[AVAILABLE DATA — start]

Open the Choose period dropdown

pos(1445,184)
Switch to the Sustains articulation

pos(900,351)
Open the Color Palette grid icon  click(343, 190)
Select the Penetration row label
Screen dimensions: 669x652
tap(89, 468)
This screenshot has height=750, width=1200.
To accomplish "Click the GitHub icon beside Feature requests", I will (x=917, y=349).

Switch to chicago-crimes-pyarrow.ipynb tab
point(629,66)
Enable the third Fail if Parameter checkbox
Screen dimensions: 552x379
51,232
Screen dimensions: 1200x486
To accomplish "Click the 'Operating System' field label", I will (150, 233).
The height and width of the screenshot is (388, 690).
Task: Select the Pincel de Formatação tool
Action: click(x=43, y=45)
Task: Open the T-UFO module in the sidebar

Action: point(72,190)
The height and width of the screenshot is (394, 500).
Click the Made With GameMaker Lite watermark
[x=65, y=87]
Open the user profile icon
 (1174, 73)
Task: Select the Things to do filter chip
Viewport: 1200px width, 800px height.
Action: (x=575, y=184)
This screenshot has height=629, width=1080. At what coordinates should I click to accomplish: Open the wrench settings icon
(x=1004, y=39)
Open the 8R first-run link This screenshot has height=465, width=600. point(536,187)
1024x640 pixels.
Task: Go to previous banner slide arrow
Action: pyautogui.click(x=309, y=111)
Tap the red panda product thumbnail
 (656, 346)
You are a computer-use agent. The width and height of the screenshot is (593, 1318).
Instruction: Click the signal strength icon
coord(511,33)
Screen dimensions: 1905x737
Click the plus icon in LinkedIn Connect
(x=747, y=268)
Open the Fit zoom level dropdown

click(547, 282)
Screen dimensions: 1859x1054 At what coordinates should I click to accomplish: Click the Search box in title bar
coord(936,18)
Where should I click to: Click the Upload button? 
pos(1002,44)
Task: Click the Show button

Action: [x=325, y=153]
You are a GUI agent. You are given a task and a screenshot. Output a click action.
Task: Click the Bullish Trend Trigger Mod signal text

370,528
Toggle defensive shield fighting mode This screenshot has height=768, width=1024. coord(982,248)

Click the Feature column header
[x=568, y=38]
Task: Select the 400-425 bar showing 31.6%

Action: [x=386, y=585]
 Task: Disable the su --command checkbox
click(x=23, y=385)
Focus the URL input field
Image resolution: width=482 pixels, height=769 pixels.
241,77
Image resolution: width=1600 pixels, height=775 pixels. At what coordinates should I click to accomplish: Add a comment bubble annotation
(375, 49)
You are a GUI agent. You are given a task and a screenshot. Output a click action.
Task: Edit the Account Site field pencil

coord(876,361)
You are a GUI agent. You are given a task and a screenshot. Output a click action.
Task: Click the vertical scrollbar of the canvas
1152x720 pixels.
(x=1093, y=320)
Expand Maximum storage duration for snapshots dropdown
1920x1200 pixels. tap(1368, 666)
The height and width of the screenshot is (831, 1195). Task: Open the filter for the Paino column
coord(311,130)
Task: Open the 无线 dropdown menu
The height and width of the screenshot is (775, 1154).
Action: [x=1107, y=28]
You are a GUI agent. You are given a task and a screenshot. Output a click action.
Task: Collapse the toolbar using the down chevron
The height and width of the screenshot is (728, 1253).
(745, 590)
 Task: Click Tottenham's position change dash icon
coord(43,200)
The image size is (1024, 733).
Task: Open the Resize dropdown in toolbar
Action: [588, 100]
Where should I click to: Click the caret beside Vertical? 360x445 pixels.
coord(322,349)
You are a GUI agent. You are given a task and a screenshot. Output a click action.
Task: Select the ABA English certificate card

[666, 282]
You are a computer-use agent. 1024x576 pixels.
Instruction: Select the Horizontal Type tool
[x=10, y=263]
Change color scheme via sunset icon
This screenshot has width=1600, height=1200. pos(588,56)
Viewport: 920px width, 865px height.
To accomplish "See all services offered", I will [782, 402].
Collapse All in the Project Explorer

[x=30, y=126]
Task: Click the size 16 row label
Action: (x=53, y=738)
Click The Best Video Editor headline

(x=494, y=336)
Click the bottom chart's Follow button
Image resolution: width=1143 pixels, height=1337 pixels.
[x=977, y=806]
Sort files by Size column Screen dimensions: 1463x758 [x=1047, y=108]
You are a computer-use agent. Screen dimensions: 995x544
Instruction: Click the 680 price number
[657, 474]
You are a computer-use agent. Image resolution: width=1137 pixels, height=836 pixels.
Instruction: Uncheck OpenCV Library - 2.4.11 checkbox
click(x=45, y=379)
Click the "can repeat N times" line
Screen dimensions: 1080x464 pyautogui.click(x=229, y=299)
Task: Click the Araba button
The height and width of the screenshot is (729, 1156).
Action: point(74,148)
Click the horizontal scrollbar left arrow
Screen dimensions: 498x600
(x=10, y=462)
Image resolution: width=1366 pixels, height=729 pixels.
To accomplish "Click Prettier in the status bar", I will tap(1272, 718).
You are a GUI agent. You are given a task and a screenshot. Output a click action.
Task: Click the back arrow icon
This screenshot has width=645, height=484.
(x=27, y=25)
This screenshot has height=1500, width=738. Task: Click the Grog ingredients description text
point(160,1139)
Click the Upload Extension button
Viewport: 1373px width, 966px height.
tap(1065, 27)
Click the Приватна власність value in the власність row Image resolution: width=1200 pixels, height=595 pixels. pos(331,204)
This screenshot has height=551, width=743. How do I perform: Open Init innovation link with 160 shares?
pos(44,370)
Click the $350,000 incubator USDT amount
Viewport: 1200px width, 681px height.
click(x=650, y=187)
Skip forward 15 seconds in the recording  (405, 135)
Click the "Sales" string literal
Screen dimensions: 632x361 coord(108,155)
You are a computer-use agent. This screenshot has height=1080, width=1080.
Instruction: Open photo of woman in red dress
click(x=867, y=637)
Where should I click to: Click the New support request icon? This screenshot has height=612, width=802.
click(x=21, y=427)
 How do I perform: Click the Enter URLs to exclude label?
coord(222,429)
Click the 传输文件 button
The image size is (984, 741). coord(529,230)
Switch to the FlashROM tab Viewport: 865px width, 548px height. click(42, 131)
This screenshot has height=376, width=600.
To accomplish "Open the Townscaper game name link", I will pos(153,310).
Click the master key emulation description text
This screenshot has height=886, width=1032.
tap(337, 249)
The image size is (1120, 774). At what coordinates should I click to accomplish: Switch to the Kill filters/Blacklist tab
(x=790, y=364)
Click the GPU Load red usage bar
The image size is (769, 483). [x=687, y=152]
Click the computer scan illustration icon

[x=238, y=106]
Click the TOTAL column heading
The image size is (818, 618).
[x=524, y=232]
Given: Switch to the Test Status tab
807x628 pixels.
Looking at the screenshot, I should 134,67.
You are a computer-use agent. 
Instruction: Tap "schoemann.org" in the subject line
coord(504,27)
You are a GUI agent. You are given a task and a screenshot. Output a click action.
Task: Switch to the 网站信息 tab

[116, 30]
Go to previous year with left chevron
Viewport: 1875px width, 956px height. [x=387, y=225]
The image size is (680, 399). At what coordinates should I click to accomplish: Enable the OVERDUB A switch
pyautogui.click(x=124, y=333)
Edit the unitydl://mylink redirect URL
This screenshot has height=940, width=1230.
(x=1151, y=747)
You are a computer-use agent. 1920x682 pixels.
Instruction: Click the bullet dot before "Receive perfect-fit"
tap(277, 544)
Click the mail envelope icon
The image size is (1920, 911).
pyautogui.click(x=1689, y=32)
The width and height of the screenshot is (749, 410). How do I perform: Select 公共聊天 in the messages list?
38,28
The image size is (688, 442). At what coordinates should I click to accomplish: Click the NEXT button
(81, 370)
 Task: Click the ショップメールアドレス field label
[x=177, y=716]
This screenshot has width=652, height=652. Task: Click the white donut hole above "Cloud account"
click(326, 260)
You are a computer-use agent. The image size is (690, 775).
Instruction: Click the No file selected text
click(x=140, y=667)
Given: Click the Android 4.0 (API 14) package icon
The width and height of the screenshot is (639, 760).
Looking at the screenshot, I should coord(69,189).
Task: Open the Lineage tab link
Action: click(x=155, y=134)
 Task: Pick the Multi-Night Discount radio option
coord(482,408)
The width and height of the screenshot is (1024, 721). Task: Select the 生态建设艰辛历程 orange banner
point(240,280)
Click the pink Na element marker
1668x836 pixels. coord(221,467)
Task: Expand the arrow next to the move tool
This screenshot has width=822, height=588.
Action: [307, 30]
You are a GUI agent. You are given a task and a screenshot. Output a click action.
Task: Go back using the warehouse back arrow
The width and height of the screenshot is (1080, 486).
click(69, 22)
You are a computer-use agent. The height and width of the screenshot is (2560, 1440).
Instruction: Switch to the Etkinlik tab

[AVAILABLE DATA — finish]

→ **THE PROBLEM**: From the entries above, restate word for word the lines from the line containing "Instruction: Click the 680 price number" to the line containing "Click the $350,000 incubator USDT amount", both ends included, and nothing more.

→ **RESPONSE AREA**:
Instruction: Click the 680 price number
[657, 474]
You are a computer-use agent. Image resolution: width=1137 pixels, height=836 pixels.
Instruction: Uncheck OpenCV Library - 2.4.11 checkbox
click(x=45, y=379)
Click the "can repeat N times" line
Screen dimensions: 1080x464 pyautogui.click(x=229, y=299)
Task: Click the Araba button
The height and width of the screenshot is (729, 1156).
Action: point(74,148)
Click the horizontal scrollbar left arrow
Screen dimensions: 498x600
(x=10, y=462)
Image resolution: width=1366 pixels, height=729 pixels.
To accomplish "Click Prettier in the status bar", I will tap(1272, 718).
You are a GUI agent. You are given a task and a screenshot. Output a click action.
Task: Click the back arrow icon
This screenshot has width=645, height=484.
(x=27, y=25)
This screenshot has height=1500, width=738. Task: Click the Grog ingredients description text
point(160,1139)
Click the Upload Extension button
Viewport: 1373px width, 966px height.
tap(1065, 27)
Click the Приватна власність value in the власність row Image resolution: width=1200 pixels, height=595 pixels. pos(331,204)
This screenshot has height=551, width=743. How do I perform: Open Init innovation link with 160 shares?
pos(44,370)
Click the $350,000 incubator USDT amount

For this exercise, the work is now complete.